The use of restraints, namely the severe rope burns on one of the male bodies, suggests that he castrated him while he was alive and conscious. The theory that this particular victim had been struggling against being decapitated is medically erroneous — in the process of beheading, the unavoidable, immediate severing of the carotid artery in the neck, halting the flow of blood to the brain, renders the victim unconscious almost instantly.
The Mad Butcher, according to forensic evidence, had the curious habit of washing his victims before conveying them to the Run.

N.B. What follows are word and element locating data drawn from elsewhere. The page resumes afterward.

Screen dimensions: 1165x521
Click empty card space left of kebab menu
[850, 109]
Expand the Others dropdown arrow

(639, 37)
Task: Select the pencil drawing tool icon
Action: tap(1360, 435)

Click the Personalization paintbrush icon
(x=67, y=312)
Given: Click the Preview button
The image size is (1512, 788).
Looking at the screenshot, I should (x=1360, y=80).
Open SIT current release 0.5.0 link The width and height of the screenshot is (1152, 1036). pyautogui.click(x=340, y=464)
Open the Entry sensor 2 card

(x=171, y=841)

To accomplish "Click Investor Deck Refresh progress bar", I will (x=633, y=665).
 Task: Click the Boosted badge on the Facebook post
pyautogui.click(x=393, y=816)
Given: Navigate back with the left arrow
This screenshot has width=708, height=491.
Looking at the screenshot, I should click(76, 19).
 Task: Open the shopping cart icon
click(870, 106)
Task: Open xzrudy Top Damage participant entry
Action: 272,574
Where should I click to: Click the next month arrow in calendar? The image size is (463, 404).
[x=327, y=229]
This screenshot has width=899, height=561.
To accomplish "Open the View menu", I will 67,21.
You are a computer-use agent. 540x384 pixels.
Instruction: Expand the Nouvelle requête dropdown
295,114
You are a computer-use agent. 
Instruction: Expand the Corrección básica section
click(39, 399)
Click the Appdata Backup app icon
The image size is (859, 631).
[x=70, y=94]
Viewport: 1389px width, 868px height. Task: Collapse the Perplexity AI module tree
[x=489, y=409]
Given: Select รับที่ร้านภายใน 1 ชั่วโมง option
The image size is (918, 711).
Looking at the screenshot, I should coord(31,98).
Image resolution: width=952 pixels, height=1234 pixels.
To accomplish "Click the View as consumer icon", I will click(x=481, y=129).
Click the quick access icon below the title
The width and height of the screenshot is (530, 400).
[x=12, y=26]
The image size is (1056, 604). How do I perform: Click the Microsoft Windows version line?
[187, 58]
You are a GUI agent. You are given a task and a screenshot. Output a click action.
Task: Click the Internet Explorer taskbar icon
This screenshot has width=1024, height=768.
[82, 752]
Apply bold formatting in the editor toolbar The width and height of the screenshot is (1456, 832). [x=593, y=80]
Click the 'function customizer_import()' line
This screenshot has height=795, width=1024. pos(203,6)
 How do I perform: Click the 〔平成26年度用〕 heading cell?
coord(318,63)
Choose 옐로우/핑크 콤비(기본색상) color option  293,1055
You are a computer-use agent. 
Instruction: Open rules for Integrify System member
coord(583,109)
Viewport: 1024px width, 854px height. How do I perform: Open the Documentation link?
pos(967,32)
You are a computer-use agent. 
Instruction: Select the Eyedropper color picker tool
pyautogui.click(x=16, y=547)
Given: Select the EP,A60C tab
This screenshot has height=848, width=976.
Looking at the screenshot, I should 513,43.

The most logical explanation for this cleansing ritual would be that he intended the victims to be discovered, and therefore went to great pains to cleanse them of all forensic evidence.
One promising line of thought that did occur to me was that the killer, having lured a vagrant to his house or place of business with promises of a hot meal, then also offered (in reality to erase traceable forensic clues or evidence of sexual assault) the opportunity of a bath — either before or after a meal — autopsy reports having shown that undigested food was found in the stomachs of some of the victims.
If the killer did use this method, the bathroom door would obviously have had no lock or bolt, which would hinder a quick, surprise entry and attack. As the victim bathed, the killer would have entered swiftly and, with the heavy, sharp knife forensic experts said he employed, sliced deeply through the carotid artery of the neck rendering the victim immediately unconscious. This method of killing the victim in a bath would also offer a possible explanation as to how the Butcher was able to deal with the immediate deluge of pumping blood with which such an incision would present him.